There is no arguable ground on which the Claimant’s appeal might succeed

[10] The General Division had to decide whether the Claimant qualified for EI benefits based on all the legal requirements.

[11] Some of the Claimant’s arguments sound as though she is arguing that—given her special circumstances—the General Division should have found a way to bend some of those requirements so that she could be paid EI benefits.

[12] Alas, the General Division has no power to overlook the relevant legal requirements, even in compassionate and deserving cases.

[13] This argument has no reasonable of success.

[14] Viewed from a different angle, the Claimant also seems to be arguing that the General Division didn't consider all the issues that she had raised. Specifically, she argued that her special circumstances ought to justify reactivating or extending her first claim for EI benefits (that is, the one from September 2020 to September 2021).

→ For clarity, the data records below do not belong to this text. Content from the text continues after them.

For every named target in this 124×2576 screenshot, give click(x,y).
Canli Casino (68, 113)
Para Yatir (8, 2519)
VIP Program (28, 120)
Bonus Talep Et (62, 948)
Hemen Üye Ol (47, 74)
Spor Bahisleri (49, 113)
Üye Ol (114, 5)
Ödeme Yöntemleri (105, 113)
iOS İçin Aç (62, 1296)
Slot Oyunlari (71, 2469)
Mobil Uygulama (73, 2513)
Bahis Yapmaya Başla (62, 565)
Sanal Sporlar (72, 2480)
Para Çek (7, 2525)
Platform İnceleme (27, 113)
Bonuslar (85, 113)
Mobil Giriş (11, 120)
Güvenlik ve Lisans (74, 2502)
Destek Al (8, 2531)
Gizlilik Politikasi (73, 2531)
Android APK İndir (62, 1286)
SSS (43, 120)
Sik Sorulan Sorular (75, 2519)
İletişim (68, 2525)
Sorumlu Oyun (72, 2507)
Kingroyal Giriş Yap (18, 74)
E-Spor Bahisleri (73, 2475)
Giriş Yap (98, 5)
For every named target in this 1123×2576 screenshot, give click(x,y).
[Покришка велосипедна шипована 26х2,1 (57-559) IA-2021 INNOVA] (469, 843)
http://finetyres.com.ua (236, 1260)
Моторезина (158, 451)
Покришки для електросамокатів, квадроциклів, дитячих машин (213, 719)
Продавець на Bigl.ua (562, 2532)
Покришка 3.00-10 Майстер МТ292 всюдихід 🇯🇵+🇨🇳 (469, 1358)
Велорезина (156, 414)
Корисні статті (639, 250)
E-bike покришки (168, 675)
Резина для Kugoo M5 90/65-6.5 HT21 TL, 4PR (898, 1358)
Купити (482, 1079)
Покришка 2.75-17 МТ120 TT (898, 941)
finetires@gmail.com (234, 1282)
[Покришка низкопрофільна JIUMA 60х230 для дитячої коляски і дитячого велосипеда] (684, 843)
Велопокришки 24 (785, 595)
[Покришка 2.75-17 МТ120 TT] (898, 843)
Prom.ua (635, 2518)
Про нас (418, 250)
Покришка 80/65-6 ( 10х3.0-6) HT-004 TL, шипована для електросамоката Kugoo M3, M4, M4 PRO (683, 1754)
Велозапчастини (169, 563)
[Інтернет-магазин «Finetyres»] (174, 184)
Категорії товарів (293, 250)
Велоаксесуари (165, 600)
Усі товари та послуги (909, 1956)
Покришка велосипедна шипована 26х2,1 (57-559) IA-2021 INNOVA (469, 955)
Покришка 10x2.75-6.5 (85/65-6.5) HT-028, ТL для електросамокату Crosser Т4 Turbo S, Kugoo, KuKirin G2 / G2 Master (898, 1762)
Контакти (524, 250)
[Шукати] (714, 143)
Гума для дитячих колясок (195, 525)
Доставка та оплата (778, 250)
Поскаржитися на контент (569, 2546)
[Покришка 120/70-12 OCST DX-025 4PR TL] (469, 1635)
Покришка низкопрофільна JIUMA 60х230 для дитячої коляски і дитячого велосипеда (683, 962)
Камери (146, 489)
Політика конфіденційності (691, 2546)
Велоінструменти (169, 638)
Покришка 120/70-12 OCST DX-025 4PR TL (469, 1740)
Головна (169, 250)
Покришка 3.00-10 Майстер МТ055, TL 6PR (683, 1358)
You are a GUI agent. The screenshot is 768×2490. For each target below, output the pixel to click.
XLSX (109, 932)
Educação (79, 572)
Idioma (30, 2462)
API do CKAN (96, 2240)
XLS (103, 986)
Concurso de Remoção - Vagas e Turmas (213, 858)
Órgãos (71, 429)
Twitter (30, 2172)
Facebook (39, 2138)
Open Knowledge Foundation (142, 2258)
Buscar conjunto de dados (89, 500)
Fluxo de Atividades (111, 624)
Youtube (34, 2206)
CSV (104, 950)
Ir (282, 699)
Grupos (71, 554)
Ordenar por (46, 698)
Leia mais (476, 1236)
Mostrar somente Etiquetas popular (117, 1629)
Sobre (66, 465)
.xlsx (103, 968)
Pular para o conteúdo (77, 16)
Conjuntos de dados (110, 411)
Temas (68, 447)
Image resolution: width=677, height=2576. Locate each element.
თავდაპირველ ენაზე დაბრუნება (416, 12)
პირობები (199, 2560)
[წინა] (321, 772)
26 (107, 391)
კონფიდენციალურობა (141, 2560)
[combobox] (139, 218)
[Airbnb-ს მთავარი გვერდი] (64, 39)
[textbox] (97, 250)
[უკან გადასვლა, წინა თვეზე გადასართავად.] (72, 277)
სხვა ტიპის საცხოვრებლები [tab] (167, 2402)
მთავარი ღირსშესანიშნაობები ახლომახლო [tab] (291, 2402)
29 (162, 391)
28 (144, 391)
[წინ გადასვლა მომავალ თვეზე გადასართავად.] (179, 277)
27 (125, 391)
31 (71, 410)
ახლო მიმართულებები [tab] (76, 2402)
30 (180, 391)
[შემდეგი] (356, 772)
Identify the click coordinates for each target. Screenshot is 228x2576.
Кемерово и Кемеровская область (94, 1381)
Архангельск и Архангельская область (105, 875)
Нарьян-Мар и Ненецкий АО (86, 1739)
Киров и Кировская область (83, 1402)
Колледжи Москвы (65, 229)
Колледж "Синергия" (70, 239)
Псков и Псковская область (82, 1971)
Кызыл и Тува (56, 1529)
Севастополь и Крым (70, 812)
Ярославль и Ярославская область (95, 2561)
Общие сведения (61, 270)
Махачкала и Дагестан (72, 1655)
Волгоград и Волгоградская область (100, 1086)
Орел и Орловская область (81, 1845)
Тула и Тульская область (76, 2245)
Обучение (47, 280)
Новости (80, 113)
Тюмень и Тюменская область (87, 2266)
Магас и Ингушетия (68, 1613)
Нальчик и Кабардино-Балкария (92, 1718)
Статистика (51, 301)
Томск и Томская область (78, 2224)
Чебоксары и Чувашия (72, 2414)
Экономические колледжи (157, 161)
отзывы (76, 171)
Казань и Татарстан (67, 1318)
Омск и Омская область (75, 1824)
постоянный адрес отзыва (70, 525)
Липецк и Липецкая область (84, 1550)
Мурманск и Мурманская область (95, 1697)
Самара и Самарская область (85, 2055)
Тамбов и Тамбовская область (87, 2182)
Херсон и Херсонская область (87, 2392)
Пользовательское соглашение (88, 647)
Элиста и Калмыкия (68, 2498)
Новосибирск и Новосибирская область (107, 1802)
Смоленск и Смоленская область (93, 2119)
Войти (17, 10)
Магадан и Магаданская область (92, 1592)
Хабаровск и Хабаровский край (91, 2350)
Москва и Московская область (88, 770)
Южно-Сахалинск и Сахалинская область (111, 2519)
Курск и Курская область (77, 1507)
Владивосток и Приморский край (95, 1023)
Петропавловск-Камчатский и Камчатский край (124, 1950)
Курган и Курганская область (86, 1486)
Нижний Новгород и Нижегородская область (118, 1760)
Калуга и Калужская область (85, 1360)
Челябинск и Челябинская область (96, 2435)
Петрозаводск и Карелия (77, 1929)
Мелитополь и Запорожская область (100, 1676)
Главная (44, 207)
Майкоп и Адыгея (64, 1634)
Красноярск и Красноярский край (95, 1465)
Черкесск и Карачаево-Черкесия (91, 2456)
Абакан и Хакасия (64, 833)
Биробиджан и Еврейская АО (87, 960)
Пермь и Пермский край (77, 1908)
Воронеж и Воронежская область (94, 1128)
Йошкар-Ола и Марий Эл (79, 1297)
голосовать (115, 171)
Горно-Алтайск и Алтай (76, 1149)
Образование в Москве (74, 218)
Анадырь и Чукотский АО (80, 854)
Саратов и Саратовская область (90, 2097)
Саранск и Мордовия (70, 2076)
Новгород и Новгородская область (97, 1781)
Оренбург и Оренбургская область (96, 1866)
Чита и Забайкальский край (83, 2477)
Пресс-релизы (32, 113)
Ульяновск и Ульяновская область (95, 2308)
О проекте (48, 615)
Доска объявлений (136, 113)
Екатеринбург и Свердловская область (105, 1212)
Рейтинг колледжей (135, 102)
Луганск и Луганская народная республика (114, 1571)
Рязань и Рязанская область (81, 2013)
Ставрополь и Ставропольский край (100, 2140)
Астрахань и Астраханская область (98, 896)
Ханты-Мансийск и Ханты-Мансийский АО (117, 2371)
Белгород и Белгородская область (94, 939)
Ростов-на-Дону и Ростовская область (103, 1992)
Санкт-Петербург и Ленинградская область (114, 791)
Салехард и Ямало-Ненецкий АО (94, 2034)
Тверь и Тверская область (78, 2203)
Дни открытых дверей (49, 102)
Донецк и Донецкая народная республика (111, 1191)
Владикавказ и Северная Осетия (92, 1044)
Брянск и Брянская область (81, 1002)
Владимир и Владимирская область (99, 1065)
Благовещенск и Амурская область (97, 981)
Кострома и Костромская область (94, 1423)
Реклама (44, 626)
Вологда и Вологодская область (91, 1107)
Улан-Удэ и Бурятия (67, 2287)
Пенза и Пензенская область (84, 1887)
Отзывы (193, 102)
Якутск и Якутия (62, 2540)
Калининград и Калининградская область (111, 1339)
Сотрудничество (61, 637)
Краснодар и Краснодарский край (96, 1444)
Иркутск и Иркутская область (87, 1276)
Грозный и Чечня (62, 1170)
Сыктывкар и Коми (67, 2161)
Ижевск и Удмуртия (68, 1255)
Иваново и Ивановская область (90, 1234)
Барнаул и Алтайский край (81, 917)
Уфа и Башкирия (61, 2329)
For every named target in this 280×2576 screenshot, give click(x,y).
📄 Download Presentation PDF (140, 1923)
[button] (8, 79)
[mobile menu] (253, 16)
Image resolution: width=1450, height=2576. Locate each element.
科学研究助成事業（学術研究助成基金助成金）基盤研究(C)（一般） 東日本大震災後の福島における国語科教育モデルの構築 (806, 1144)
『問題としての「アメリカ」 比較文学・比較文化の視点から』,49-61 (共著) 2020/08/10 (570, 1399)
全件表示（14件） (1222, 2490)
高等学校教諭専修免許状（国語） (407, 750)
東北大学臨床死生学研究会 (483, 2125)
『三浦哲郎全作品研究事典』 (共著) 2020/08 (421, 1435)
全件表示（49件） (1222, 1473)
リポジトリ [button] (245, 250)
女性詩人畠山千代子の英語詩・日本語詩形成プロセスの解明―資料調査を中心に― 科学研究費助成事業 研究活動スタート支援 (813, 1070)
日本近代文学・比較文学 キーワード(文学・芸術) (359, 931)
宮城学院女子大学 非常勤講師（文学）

[15] I share the Claimant’s concern about how this question might have gone unanswered (by the Commission and by the General Division). However, it does not give the Claimant’s appeal a reasonable chance of success.

[16] First, the General Division’s jurisdiction was limited to the issues that the Commission decided in its reconsideration decision.Footnote 6 Since the Commission didn’t make a decision about resuscitating or extending the Claimant’s first EI claim, the General Division couldn’t decide that issue either.

[17] Second, the Claimant hasn’t pointed to any legal provision in support of her argument. Similarly, I am not aware of any provision that allows the extension of a benefit period in these circumstances, even among the temporary measures introduced in response to the COVID‑19 pandemic.

[18] As a result, this argument has no reasonable chance of success.

[19] Aside from the Claimant’s arguments, I also reviewed the file, listened to the audio recording of the General Division hearing, and examined the General Division decision.Footnote 7 The General Division summarized the law and used evidence to support its decision. I did not find evidence that the General Division might have ignored or misinterpreted.

Conclusion

[20] I have concluded that the Claimant’s appeal has no reasonable chance of success. I have no choice, then, but to refuse permission to appeal. This means that the appeal will not proceed.